_Your goal_. Beginning at the line that holds "Click Сер. ціна за клік header", repeat every line through the last line of the material, exactly, and drop any pictures.

_Data for processing_.

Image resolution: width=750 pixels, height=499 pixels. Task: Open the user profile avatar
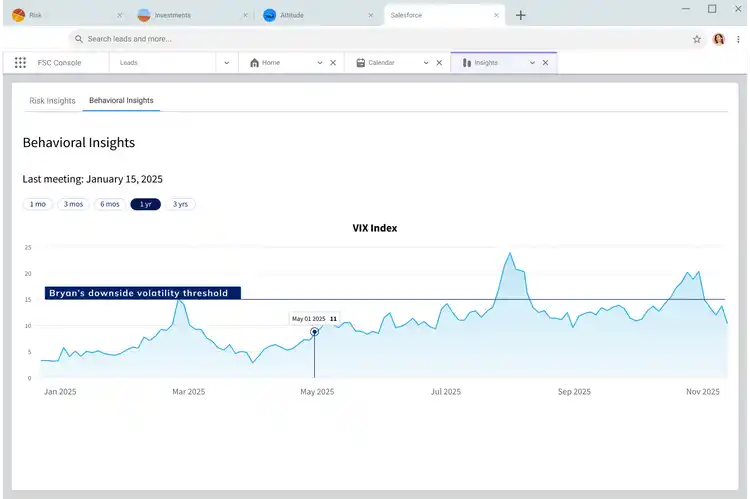pyautogui.click(x=719, y=39)
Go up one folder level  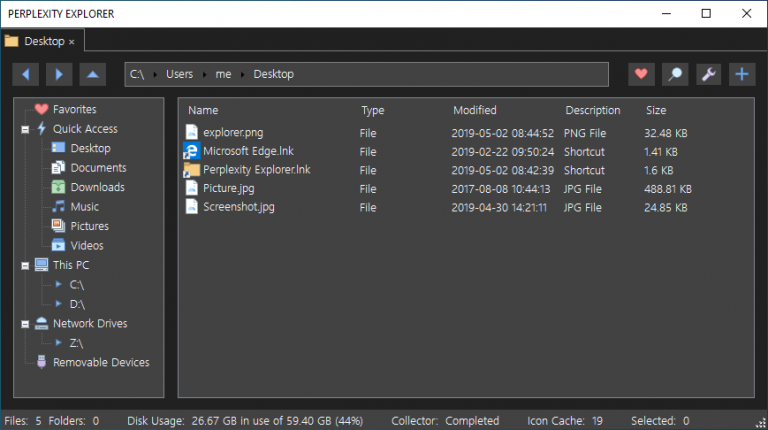coord(92,74)
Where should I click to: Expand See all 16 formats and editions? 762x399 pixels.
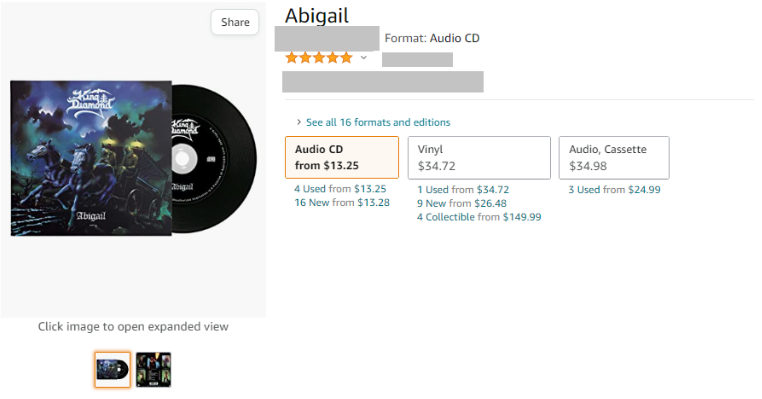click(x=378, y=122)
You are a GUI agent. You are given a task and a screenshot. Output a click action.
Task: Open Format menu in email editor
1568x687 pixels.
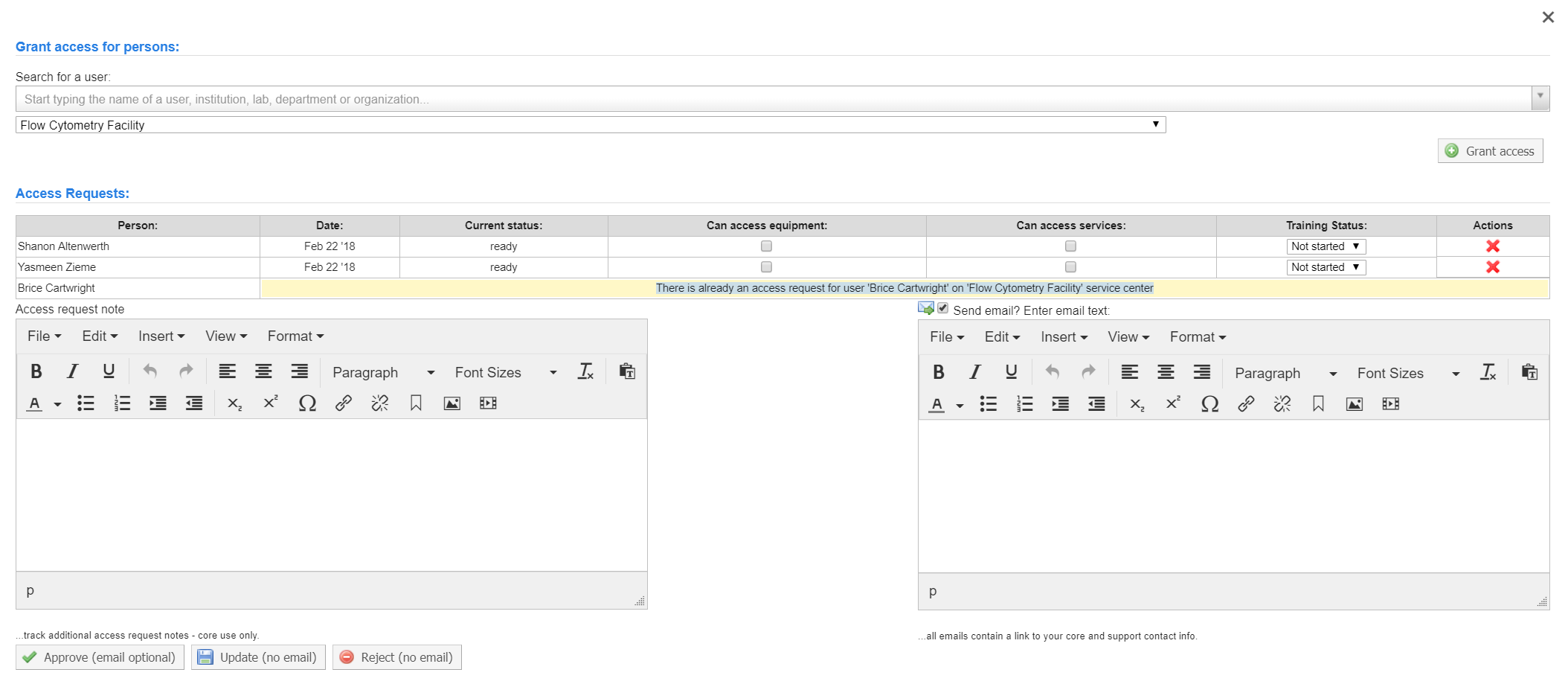point(1197,337)

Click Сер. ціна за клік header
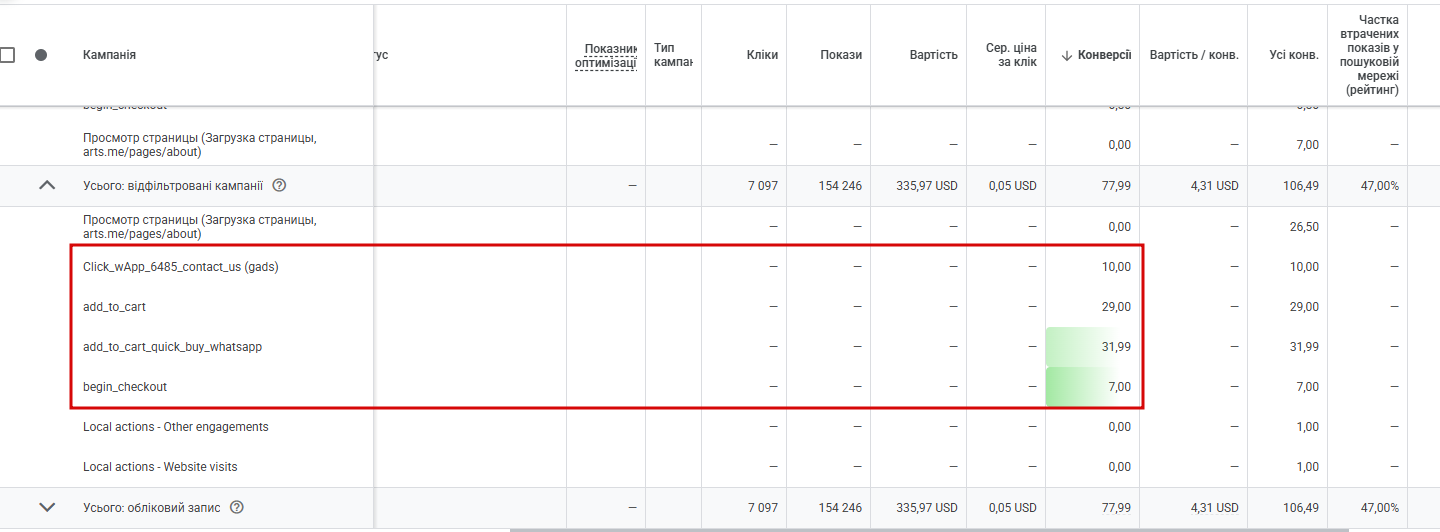pyautogui.click(x=1011, y=55)
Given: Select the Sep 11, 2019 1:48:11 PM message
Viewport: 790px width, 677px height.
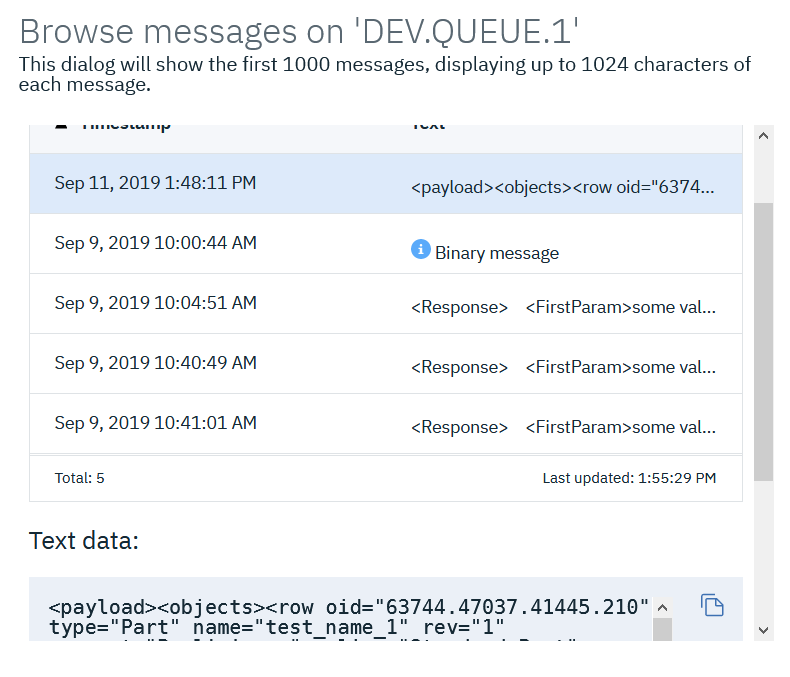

_Answer to this task_.
Click Сер. ціна за клік header
pyautogui.click(x=1011, y=55)
Given: Select the Sep 11, 2019 1:48:11 PM message
Viewport: 790px width, 677px height.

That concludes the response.